Thinking it was a standard pygmy mammoth tusk, they figured they would dig another 4 inches and get it out.
“We went another 4 inches, another 4 inches, another 4 inches, another 4 inches,” Wilkins said. “That wasn’t the case.”
Over the past week, the team camped at the site, heading down into the canyon each morning to the bottom of an eroding, 44-foot bank.
Hour by hour, day by day, the mammoth began to take shape.
Its right tusk curved back nearly 4 feet into a full, cream-colored skull.
The fragile forehead area easily could have been crushed, but not this time.
“We’re seeing some damage here, but it’s really minimal. So it’s really, really exciting to have that,” said Monica Bugbee, archaeologist and preparator at The Mammoth Site.
She lay on the dusty ground, using a knitting needle to gingerly prod rocks and dirt off that left tusk.
“The tusks grow throughout the animal’s lifetime, so generally, the longer the tusks, the older the animal,” she said.
“His tusks are so big, and they curve together to the point where there are only a few inches between the tips of the tusks,” she said.
But the bones gave mixed messages.
Big tusks seemed to suggest a possible transitional animal, as did the mammoth’s narrow skull, which seemed closer to pygmy sized but was bigger than expected.
The left tusk, however, was less curvy and might have been closer in size and shape to that of a younger mammoth.
Wilkins filled page after page of a small yellow notebook with notes, measurements and sketches.
"Still a big deal one way or the other,” Wilkins said of the skull and tusks, which might or might not have other bones buried behind them. “You don’t get them like this pretty much anywhere.”
A mammoth called Larry
More clues emerged from the dirt, inch by inch.
The team had uncovered a tooth by late Sunday, but it didn’t give up any quick answers.
“It’s going to help us identify what species it is,” Wilkins said.
But they needed to examine it more closely (and possibly find more teeth) to decide whether it could be pygmy, Columbian or something in between.
That in-between animal could help fill in blanks of how and when mammoths evolved on the islands — basically, a once-in-a-lifetime find, Wilkins said.
“Peter, who found it, would be pretty well credited with one of the coolest things in paleontology,” Wilkins said.
The plan is to unearth the skull and tusks, protect them in burlap and plaster, and then carry them out of the canyon by helicopter to the pier.
From there, they will be loaded on a boat and taken back to the mainland.
Around the site, they called the mammoth Larry.
Short for Larramendy, the nickname also honored Larry Agenbroad, longtime director of The Mammoth Site in South Dakota who died two years ago.
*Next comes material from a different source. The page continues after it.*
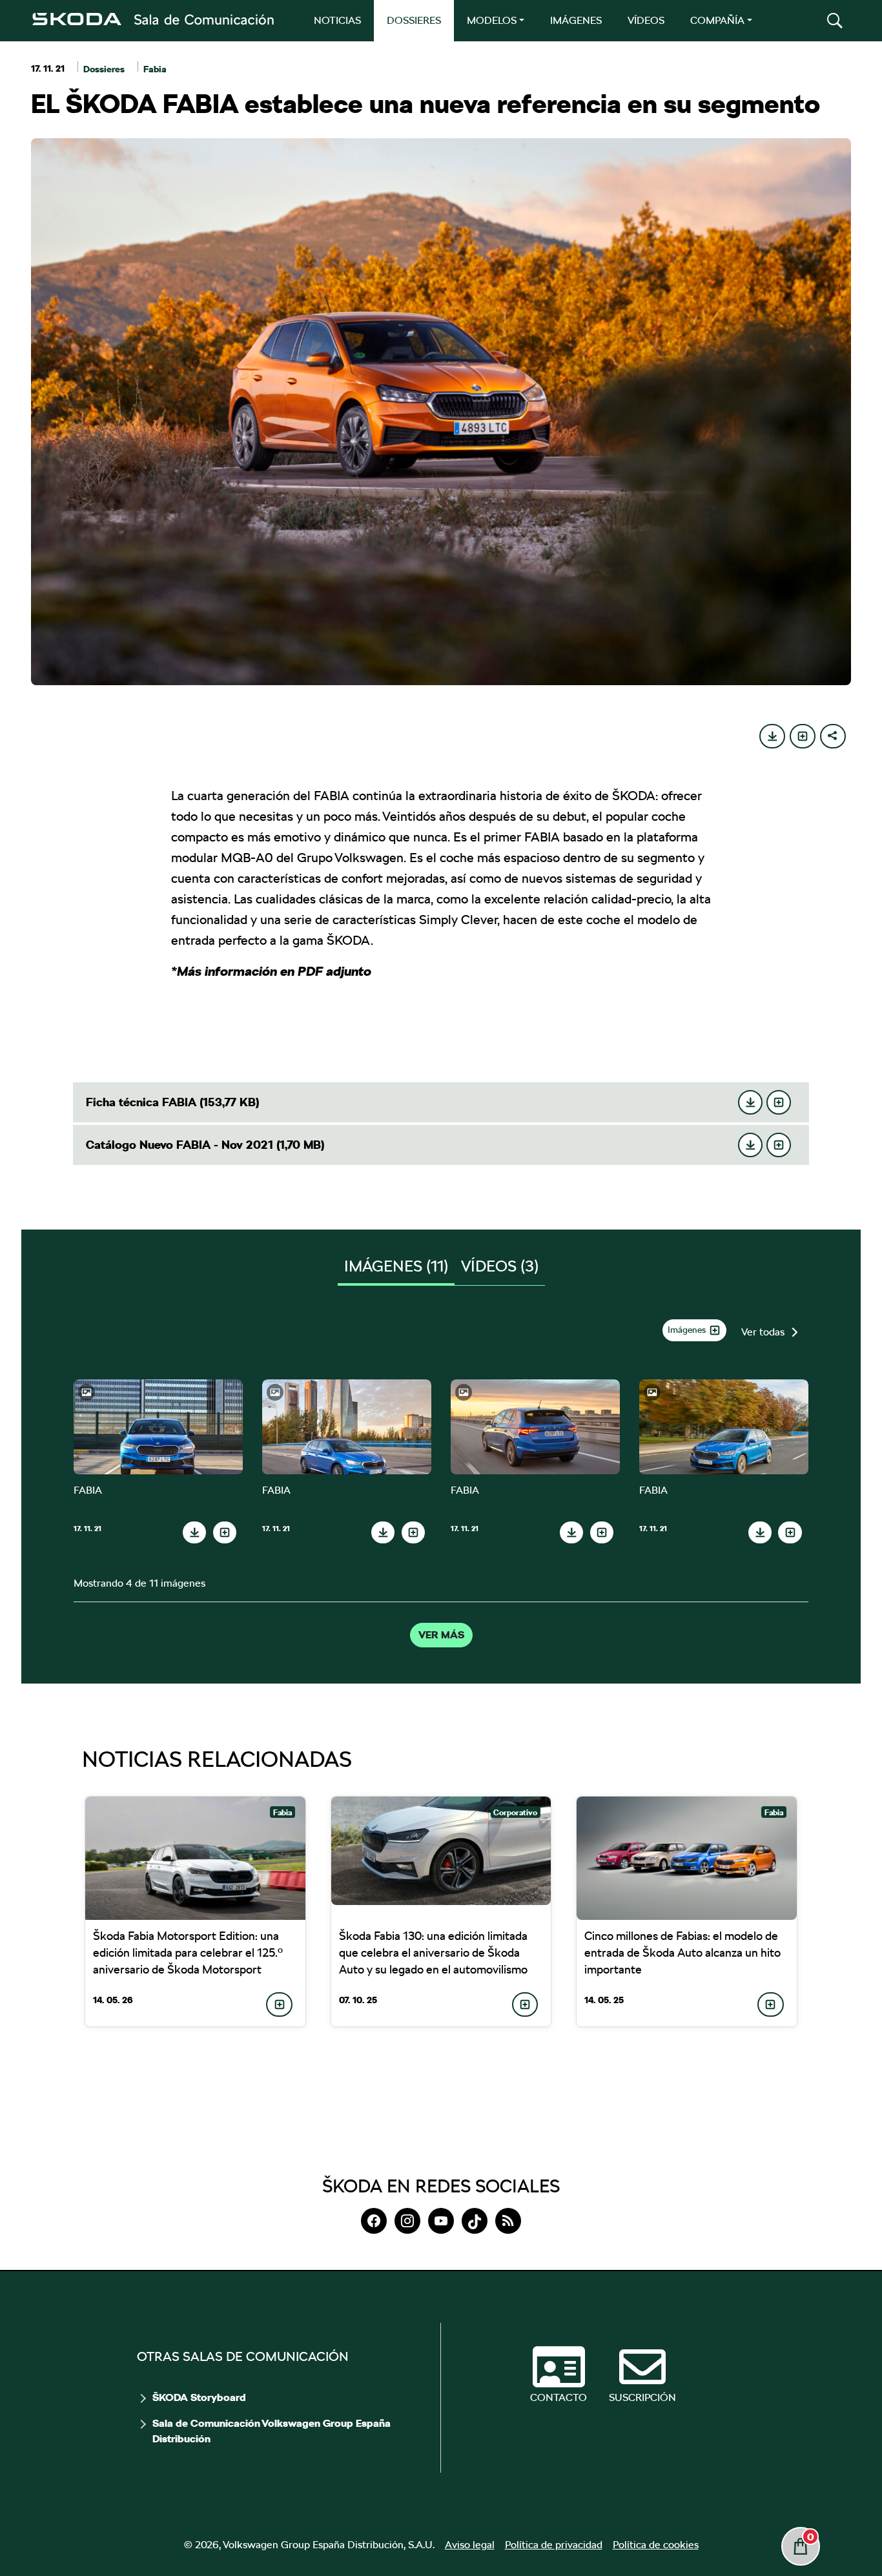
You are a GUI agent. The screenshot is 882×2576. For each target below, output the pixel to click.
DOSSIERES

He was able to see some of the first photos from the site before his death.
“He’s the reason we are all out here doing this,” Bugbee said.
A leading mammoth expert, he also worked on the Channel Islands, including with Morris in 1994 when they uncovered the nearly complete pygmy skeleton.
“I have instructions for the helicopter,” Morris said to the others. “Take it up high, so Larry can see it.”